Junto a los cultivos tradicionales, nuevos productos y mercados están ampliando la oferta exportable y fortaleciendo la resiliencia del sector
Brenda Camarillo|bcamarillo@larepublica.net
Sábado, 3 enero 2026

Piña, banano, café, yuca y otros frutos sin cocer congelados lideraron el valor exportado del sector. Canva/La República
La necesidad de adaptarse a un entorno internacional más competitivo ha impulsado cambios en la estructura agrícola de Costa Rica.
Como resultado, el sector muestra una transformación gradual basada en la diversificación de productos y destinos, sin desplazar a sus cultivos históricos.
La piña, el banano y el café continúan siendo los principales motores de las exportaciones agrícolas, sin embargo, hay un crecimiento sostenido de otras líneas productivas que están ganando espacio en la oferta exportable, según el estudio “Desempeño Exportador del Sector Agrícola“, elaborado por la Promotora del Comercio Exterior de Costa Rica (Procomer).
En 2024, un total de 644 empresas costarricenses colocaron 320 productos agrícolas en 109 destinos internacionales.
Esta amplitud confirma la relevancia del sector dentro de la economía nacional y su capacidad para atender tanto mercados consolidados como otros en expansión.
Durante ese año, las exportaciones agrícolas alcanzaron un valor de $3.599 millones.
La piña lideró con $1.320 millones, seguida del banano con $1.189 millones y el café oro con $344 millones.
A estos resultados se sumaron productos con un desempeño dinámico, como la yuca, las frutas congeladas sin cocer, las plantas ornamentales, el melón, las flores, la sandía y el chayote, todos con variaciones positivas.
Esta evolución explica por qué el sector agrícola se mantiene como un pilar del comercio exterior.
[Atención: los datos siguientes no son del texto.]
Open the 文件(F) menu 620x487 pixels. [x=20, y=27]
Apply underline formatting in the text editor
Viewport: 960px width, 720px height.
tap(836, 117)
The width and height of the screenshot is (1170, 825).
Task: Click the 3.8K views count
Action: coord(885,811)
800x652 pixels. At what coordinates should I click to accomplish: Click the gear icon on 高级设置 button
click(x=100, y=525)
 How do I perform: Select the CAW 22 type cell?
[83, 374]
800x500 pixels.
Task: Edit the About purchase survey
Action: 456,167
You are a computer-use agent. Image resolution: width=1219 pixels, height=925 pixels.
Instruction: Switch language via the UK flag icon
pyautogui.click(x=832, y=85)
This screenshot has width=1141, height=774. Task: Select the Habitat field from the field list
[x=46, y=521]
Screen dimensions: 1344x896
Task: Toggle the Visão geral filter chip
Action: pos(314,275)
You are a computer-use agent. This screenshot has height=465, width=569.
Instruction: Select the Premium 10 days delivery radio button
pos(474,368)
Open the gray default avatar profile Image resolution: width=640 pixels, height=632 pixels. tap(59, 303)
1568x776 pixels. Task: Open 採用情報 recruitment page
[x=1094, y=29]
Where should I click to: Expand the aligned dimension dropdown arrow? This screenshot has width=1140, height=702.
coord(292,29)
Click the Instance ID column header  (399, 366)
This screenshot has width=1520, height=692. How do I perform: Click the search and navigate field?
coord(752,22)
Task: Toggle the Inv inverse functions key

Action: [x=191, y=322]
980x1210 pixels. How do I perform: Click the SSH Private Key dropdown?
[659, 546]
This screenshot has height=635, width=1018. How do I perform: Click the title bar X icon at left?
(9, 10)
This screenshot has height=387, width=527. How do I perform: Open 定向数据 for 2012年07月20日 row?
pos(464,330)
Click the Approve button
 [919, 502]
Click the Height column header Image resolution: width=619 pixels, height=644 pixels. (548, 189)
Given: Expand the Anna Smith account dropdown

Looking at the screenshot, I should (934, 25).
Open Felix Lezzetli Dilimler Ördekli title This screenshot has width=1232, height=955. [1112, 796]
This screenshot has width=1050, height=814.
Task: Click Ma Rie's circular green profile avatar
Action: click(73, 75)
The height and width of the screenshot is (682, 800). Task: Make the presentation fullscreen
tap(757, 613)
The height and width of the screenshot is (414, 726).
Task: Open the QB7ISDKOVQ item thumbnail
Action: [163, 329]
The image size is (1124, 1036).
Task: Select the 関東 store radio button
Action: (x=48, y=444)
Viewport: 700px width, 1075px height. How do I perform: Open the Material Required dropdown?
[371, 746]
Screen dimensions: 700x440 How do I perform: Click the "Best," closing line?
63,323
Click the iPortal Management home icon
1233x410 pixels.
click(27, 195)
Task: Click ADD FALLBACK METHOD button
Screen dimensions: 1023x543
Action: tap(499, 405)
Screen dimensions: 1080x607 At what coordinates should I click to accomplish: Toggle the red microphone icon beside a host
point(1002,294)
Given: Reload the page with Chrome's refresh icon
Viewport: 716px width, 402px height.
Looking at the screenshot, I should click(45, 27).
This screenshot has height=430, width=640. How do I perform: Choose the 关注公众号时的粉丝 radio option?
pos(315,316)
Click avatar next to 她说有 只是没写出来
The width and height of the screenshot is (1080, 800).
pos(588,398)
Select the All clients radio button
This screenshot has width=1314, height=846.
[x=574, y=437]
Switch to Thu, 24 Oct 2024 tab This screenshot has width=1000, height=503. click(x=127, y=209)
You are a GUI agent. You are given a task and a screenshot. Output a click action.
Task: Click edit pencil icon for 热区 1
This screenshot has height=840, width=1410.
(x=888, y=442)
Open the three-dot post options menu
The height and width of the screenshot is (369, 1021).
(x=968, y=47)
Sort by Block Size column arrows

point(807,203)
Al cierre de octubre de 2025, la actividad se consolidó como el segundo mayor rubro de exportación de bienes del país, con una participación del 16%.
El estudio también muestra que América del Norte y la Unión Europea concentran la mayor parte del valor exportado, impulsadas por la demanda de productos tradicionales.
No obstante, el dinamismo observado en Centroamérica, el Caribe y Asia ha abierto nuevas oportunidades para productos no tradicionales.
Este cambio en la composición de la oferta responde a nuevas tendencias de consumo y a la búsqueda de nichos de mayor valor.
Como efecto, más empresas encuentran espacio para integrarse a la actividad exportadora y fortalecer un ecosistema agroexportador con mayores posibilidades de crecimiento, especialización y diversificación a largo plazo.
“El estudio confirma que el sector agrícola está evolucionando hacia una oferta más amplia y diversificada, incorporando productos que responden a nuevas tendencias de consumo y a nichos de mayor valor. Esta evolución abre espacio para que más empresas se incorporen a la actividad exportadora y consolida un ecosistema agroexportador con mayores posibilidades de expansión y especialización”, dijo Laura López, Gerente General de Procomer.